Mental illness is not a joke. Psychological disorders are very serious and very real for many people, including those you come in contact with throughout your day.
I have
suffered from clinical depression since I was 14 years old. For
Depression is not something to make light of or underestimate. For years, I have lived with an extra weight in my mind, with extra voices in my mind screaming at me nonstop about how I'm not good enough, how I'm not pretty or funny enough, how I can't do anything right, how nobody likes me. These thoughts, as well as many others, are repeated thousands of times a day in my mind.

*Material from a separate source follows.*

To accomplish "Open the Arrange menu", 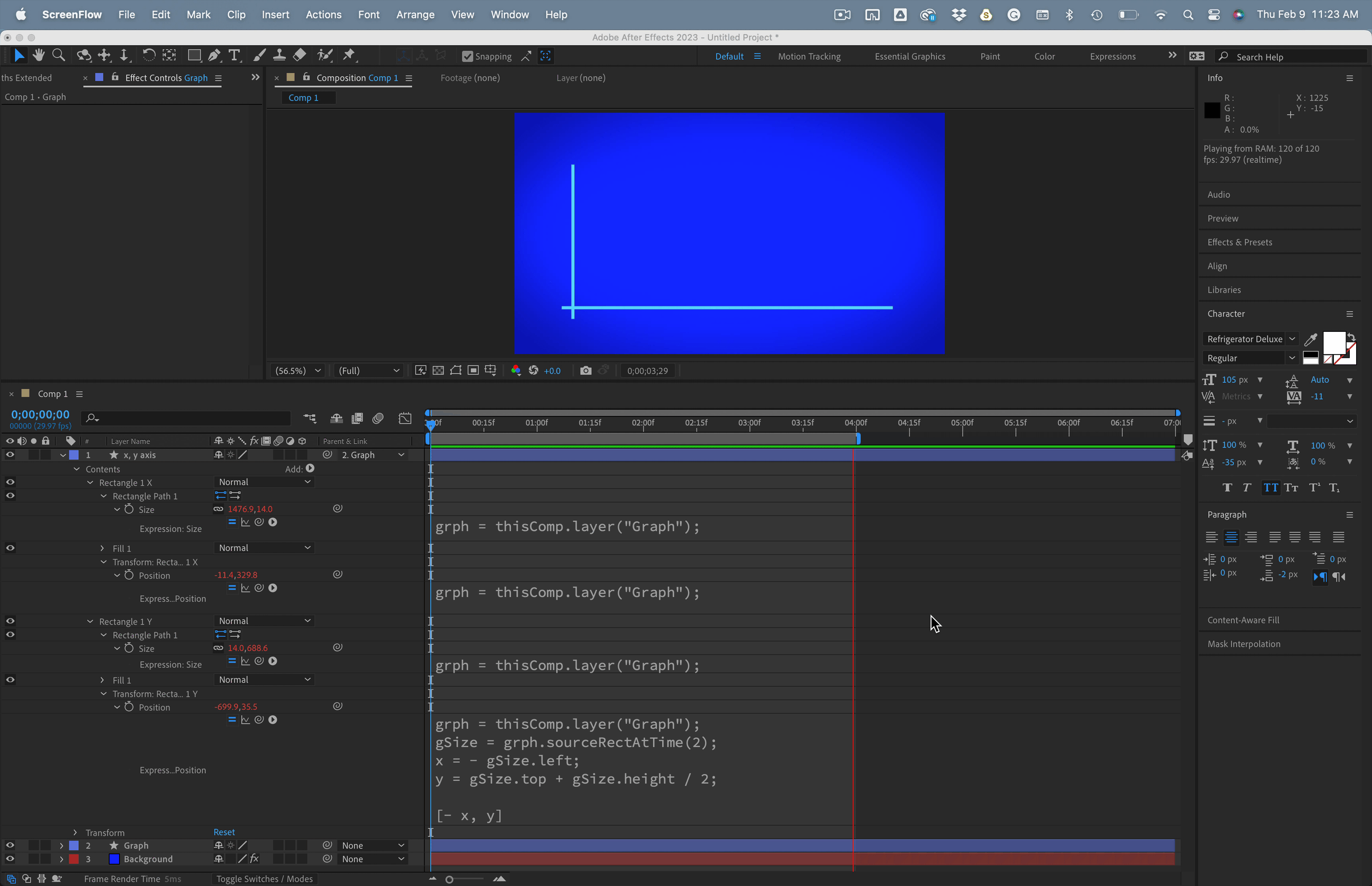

On some mornings, my body seemingly cannot muster up the strength to get out of bed. When doing homework, I have no motivation to even begin, because all I can think about is how I will fail. I sit at home for hours trying to convince myself that I should get up and then only wondering what the point is. For years now, I go to sleep and wake up mentally and emotionally exhausted. I am lethargic to the point that I feel as though I lack any emotional or physical capability whatsoever. Some days, I loathe myself so entirely that even catching a glimpse of myself in the mirror is enough to make me begin spiraling downward in a tornado of self-hatred.

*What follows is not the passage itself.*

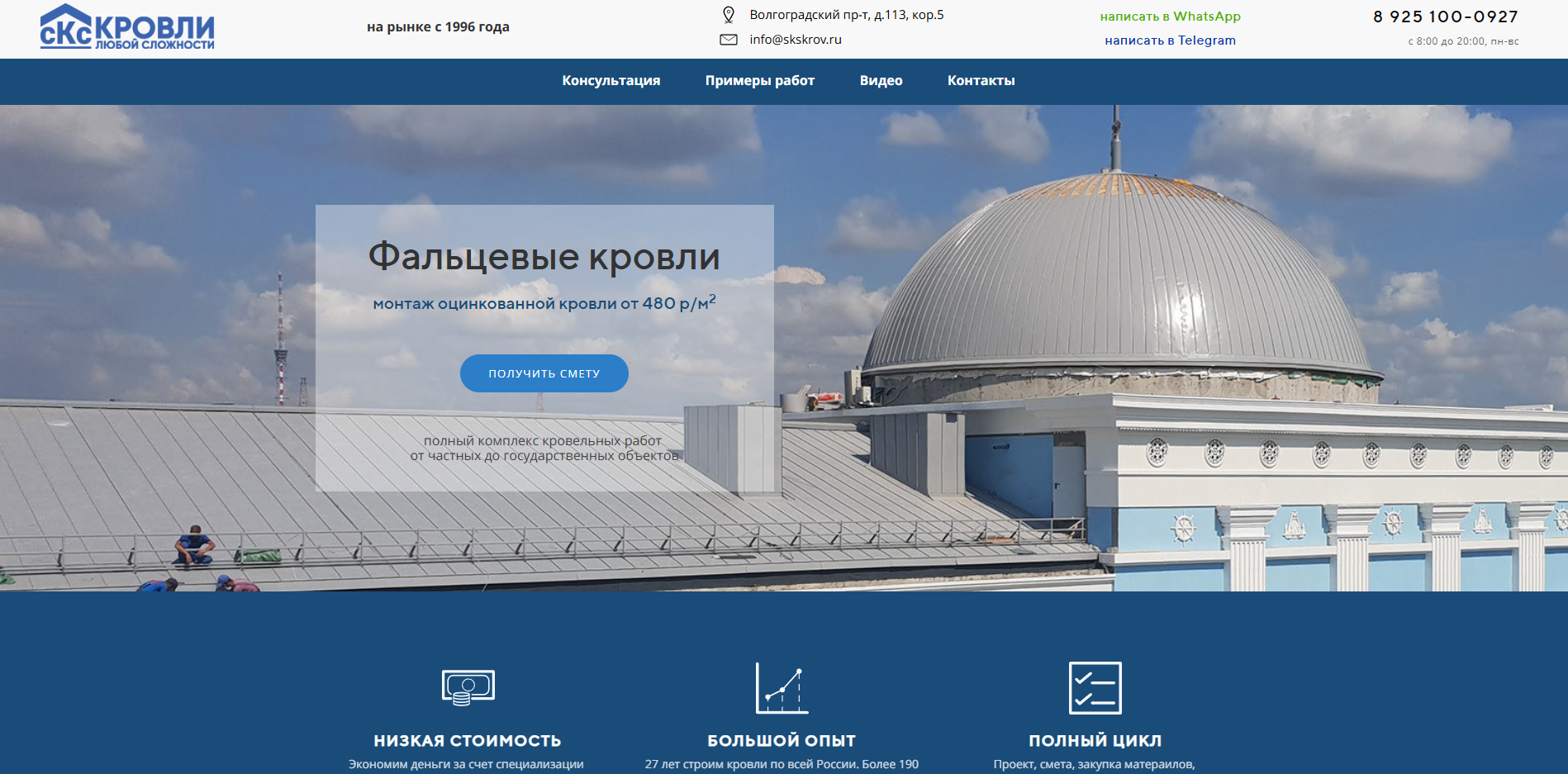Select the СКС Кровли company logo
This screenshot has height=774, width=1568.
(x=128, y=27)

I have found that people like other happy people, or at least people who seem to be happy. I have found it is easier to paint a smile on my face in front of people as opposed to letting the walls down and letting them in. If I can't be happy, maybe I can at least make someone else a little bit happy. That's why humor has become my shield. Just so long as I paint a happy face, and have the ability to make the people around me laugh, then I must have some worth.

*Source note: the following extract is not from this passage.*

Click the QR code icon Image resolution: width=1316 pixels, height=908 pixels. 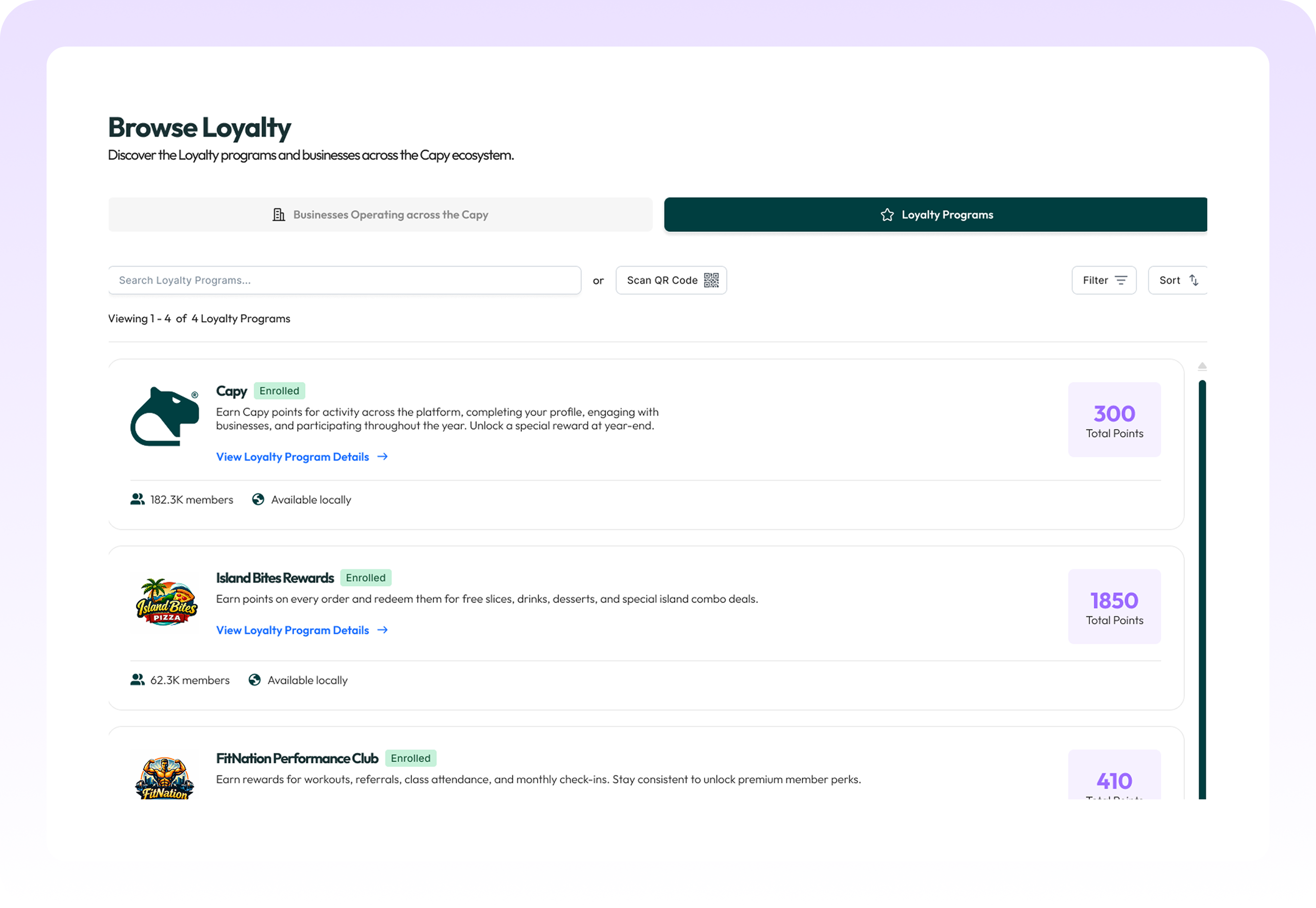(x=711, y=280)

The hardest part for me is believing there is more to life than this darkness I've been in—that there is light beyond it. Each morning when I wake up, I try to think of one thing to look forward to either that day or in the near future. I try to remind myself that there is a reason I’m still here, a reason I’ve survived this long. We are all on this Earth for a reason. While that reason may be skewed and seemingly impossible to find, I promise that you have worth in the world. You are a meaningful person and somebody loves you and cares for you. So whenever you get the chance, remind your friends that you love them, give a stranger a smile, and be kind; everyone is facing a battle of some sort.
Mental illness is not a joke. It's a very real and complex issue that is facing billions of people, including some of my peers reading this right now.
As a society, we need to talk more openly about mental health disorders and reassure people that they are not alone. It gets better, I promise.